=== Dataset excerpts ===
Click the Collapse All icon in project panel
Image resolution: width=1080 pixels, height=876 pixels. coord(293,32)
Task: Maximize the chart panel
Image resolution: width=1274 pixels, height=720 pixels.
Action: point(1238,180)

* * *

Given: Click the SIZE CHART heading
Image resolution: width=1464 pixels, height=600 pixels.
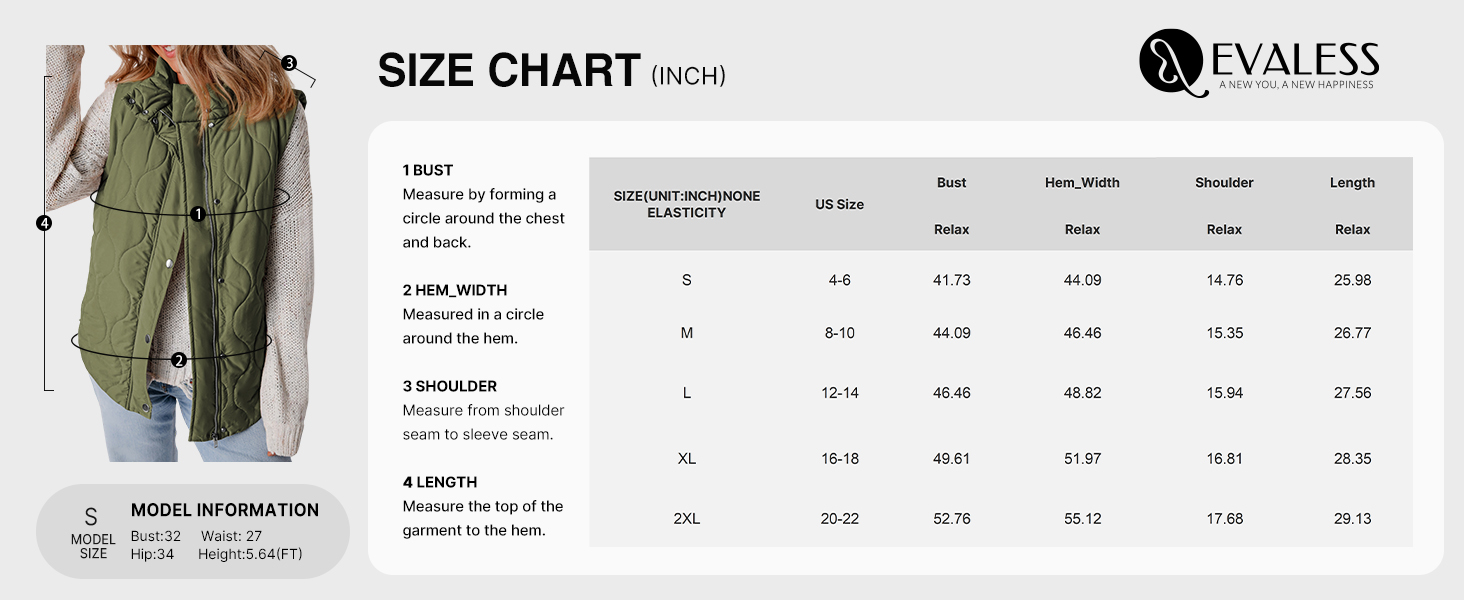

---

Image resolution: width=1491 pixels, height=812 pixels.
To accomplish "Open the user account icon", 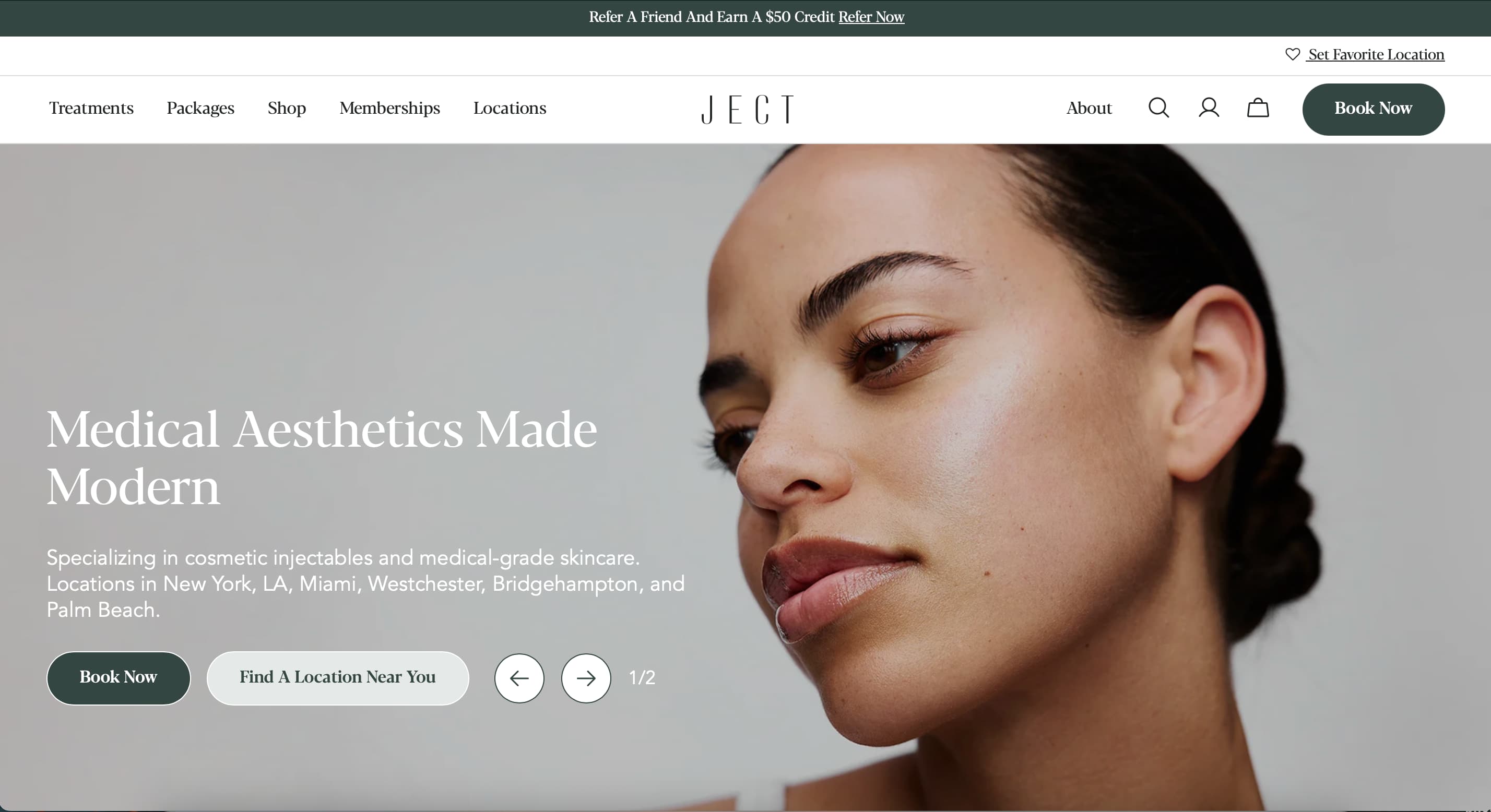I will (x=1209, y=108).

=== What to produce ===
What are the lines above, starting at the one with "Given: Click the SIZE CHART heading" and ending at the one with "Image resolution: width=1464"? Give them again exactly, and only them.

=== Worked solution ===
Given: Click the SIZE CHART heading
Image resolution: width=1464 pixels, height=600 pixels.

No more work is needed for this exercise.